What to do: Verbatim reproduction of the entries is required; images must be omitted.

Extracted material:
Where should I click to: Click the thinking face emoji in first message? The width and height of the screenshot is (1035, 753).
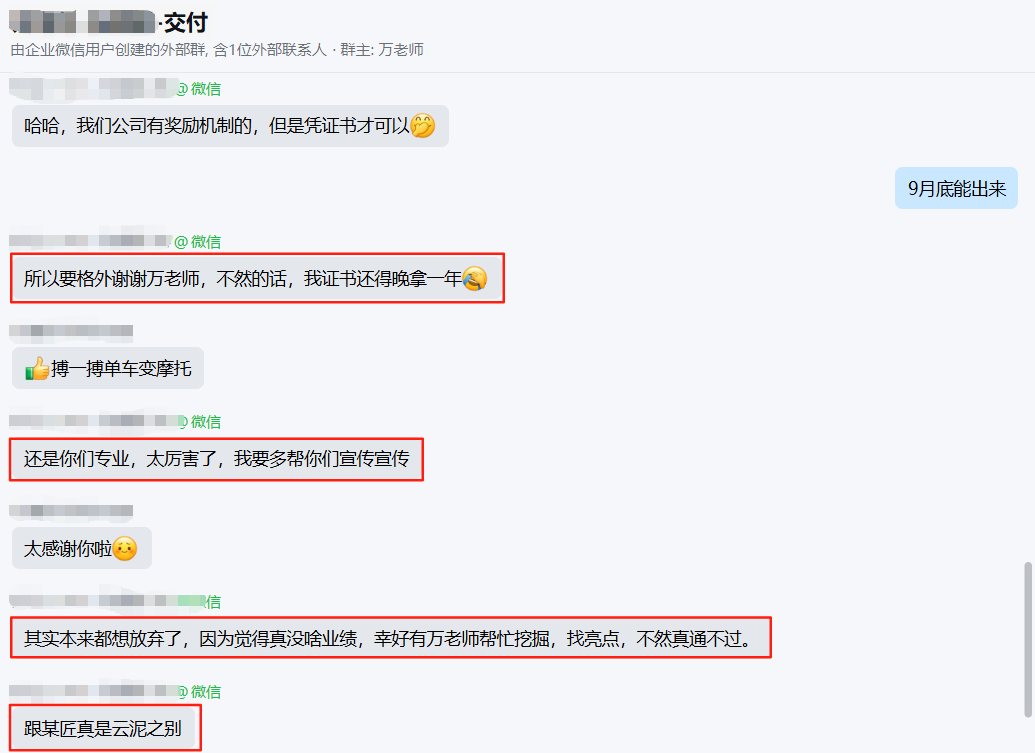[x=422, y=125]
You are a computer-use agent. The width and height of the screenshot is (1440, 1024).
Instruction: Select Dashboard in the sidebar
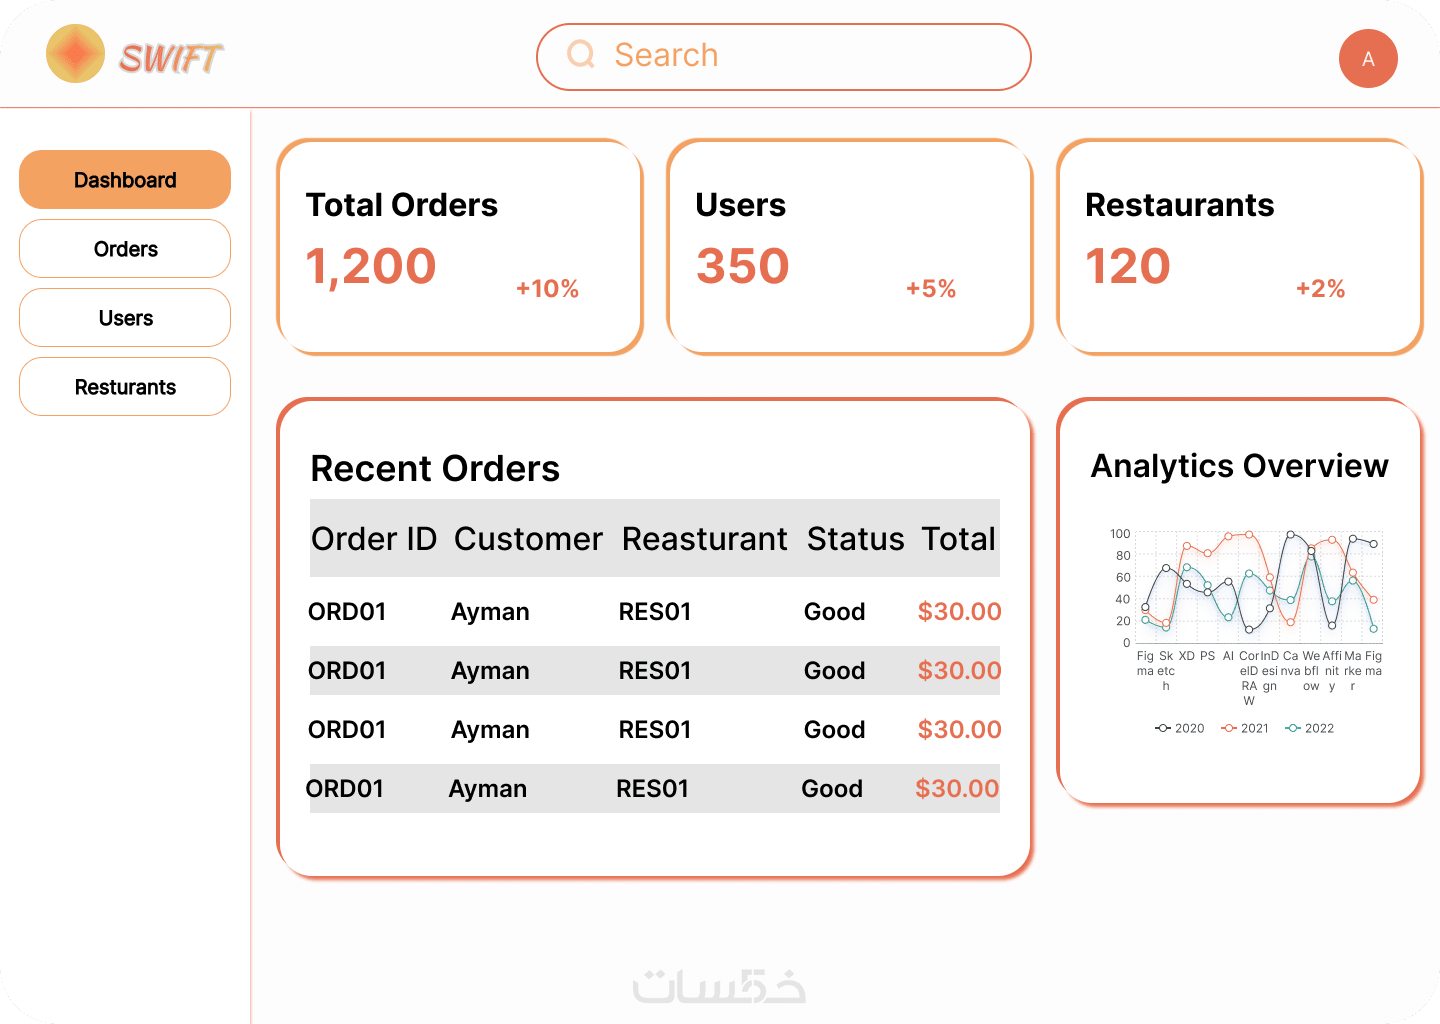[x=125, y=180]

Solution:
Where should I click to: Click the thinking face emoji in first message? The width and height of the screenshot is (1035, 753).
[x=422, y=125]
You are a computer-use agent. The width and height of the screenshot is (1440, 1024).
Instruction: Select Dashboard in the sidebar
[x=125, y=180]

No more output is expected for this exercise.